§ **Exercise goal**: Could the entries below be transcribed word for word, with the pictures omitted?

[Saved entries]
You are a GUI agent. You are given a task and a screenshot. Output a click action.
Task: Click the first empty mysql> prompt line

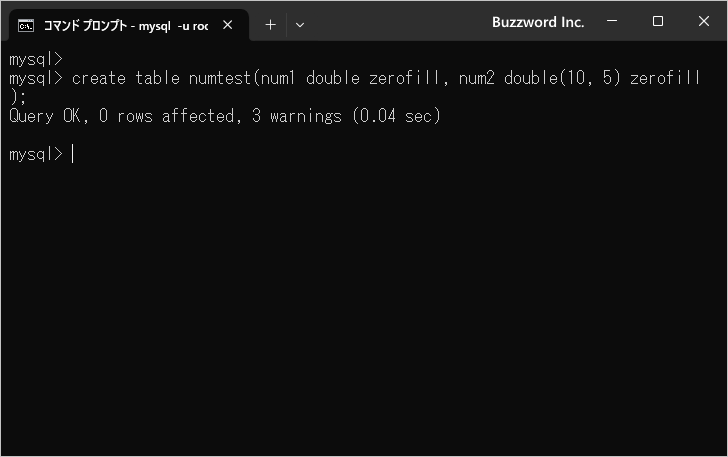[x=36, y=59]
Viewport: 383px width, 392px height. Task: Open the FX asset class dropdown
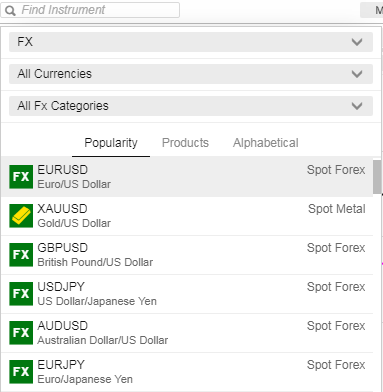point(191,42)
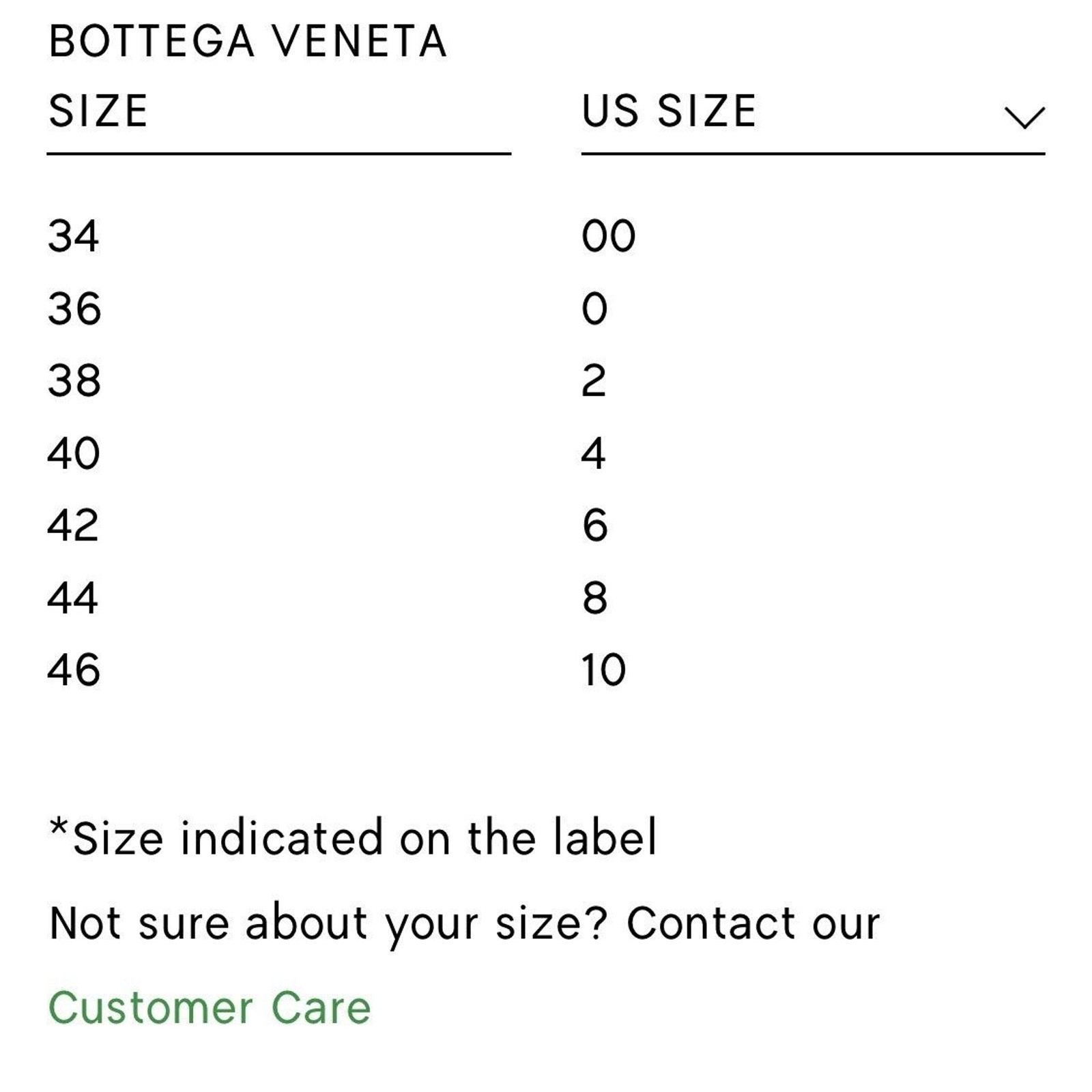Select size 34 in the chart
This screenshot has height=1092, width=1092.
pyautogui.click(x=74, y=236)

§ **Result of this exercise**:
You are a GUI agent. You are given a task and a screenshot. Output a click action.
Task: Click the first empty mysql> prompt line

[x=36, y=59]
Viewport: 383px width, 392px height. Task: Open the FX asset class dropdown
point(191,42)
Select size 34 in the chart
This screenshot has height=1092, width=1092.
pyautogui.click(x=74, y=236)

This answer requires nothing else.